Ausmus: It does creep up, I think, the last 10 days. It ends up creeping up pretty quickly. Spring Training seems so long when you first get here and you think you have so much time. A lot of decisions were kind of made for this roster, and then you throw the injury factor in. And I don't want to say you're scrambling, but there's some rapid changes in a short amount of time, so it makes things speed up a little bit toward the end -- or at least it did this year.

I think from a player's perspective, I remember it reaching this point and saying, "All right, I've had enough of these meaningless games."

MLB.com: As a manager, do you actually think you wish you had a few more games to look at players?

Ausmus: No, no, I think guys are ready. I don't worry about that. I said from the get-go, it's tough to evaluate off of Spring Training anyway. I don't know that another week would make a difference.

MLB.com: You've had almost a full camp of green lights for all your baserunners. How well do you think your mentality has come across?

Ausmus: I think it's gone well overall. Guys are aggressive on the bases. We've had those morning meetings and I occasionally remind them. That's the thing about baseball: It's such a long season that it's easy to get -- I don't want to call it a slump, but it's easy to forget what we were trying to accomplish early on. We're not even in the season. Into the season, there'll be reminders.

Now, some of these guys will have the green light yanked away from them when we leave here, but most of them will continue to keep them.

MLB.com: With baserunning and defense, do you see the differences you were hoping to see?

Ausmus: Yeah, I think it's gone well. I'm certainly pleased by the effort all the way around, specifically running the bases. But we'll see. I hope it has a real effect. I expect that it will. You never know until you get into the season.

MLB.com: How much more do you know now about what makes these players tick than you did going into camp?

Ausmus: A lot. Just talking to them in the outfield, or you talk to them in the clubhouse and you're joking around with them. It's just like being a player going to a new team or a new player comes to your team. The more you're around, everybody gets to know them.

MLB.com: How have you seen them working past the injury attrition?

Ausmus: They'll be fine. Players don't look backwards, generally speaking. You have to look forward. Guys who get caught staring in the rearview mirror end up being lost. Most of these guys are veteran guys. They've been on teams that have had injuries and moved on.

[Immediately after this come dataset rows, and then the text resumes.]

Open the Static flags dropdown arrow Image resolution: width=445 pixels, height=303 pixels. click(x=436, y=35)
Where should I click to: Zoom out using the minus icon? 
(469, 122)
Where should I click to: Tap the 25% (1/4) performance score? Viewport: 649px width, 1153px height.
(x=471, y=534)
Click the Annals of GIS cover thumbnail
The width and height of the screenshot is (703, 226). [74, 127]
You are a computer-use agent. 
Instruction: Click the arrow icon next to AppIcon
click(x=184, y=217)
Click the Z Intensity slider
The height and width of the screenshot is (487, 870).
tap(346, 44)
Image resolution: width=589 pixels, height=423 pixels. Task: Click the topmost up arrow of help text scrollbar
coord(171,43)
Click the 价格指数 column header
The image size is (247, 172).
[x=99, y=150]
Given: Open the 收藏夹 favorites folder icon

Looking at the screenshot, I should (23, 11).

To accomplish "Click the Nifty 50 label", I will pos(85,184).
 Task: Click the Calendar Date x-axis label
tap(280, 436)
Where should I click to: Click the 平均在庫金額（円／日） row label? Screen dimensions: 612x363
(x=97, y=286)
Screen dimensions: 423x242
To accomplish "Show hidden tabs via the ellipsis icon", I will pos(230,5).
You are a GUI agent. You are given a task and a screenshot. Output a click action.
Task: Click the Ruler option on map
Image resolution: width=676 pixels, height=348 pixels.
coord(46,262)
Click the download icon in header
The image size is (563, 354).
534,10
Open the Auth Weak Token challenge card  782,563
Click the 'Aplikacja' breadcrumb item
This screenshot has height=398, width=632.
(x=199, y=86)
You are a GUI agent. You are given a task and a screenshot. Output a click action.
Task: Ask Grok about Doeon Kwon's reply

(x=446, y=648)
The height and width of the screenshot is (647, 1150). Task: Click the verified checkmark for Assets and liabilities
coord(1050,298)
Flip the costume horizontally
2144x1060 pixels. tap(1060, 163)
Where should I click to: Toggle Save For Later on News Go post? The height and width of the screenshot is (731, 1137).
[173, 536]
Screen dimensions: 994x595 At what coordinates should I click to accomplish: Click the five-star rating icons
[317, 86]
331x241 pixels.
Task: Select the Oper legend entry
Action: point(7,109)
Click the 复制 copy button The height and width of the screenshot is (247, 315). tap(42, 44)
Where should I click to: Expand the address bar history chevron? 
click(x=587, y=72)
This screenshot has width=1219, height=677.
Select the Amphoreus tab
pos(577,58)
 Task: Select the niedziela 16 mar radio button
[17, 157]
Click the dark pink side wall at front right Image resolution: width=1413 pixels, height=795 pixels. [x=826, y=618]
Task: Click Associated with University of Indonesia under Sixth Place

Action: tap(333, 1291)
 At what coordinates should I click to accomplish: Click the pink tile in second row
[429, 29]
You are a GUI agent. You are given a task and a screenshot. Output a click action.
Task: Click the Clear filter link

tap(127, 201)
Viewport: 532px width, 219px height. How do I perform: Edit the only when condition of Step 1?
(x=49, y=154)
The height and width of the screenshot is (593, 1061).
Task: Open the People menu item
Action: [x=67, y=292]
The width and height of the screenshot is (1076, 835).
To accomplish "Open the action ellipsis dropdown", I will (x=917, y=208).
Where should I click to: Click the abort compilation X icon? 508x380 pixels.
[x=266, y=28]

MLB.com: How much is there about players and how they go that you can't learn until the regular season and you see them go through a tough stretch?

Ausmus: Oh, there's definitely that factor, especially with young guys. Until the bright lights come on and 40,000 people are screaming and it's 2-1 in the ninth inning -- it's tough to replicate that in Clearwater, Fla. The heart starts racing. There is a learning curve with that, for sure. You have to be able to calm yourself down.

MLB.com: Looking back on those daily morning meetings, what did you think you accomplished from them?

Ausmus: My hope is that it kind of brought the team together. You'd have to ask the players that. I think it seemed to go pretty well. I think it's good that once we get to the games, we don't have them every single day. Like on away games, we don't have them. That way it doesn't seem like a business meeting. But we had some fun. We definitely had some laughs in there, lots of baseball discussion in there. There were some good spots to reiterate to the players and remind them that whether it's baserunning or hitting or pitching, it's a good forum in there.

I probably won't have those meetings [in the regular season]. But if we have to remind them of something, I can certainly call a meeting.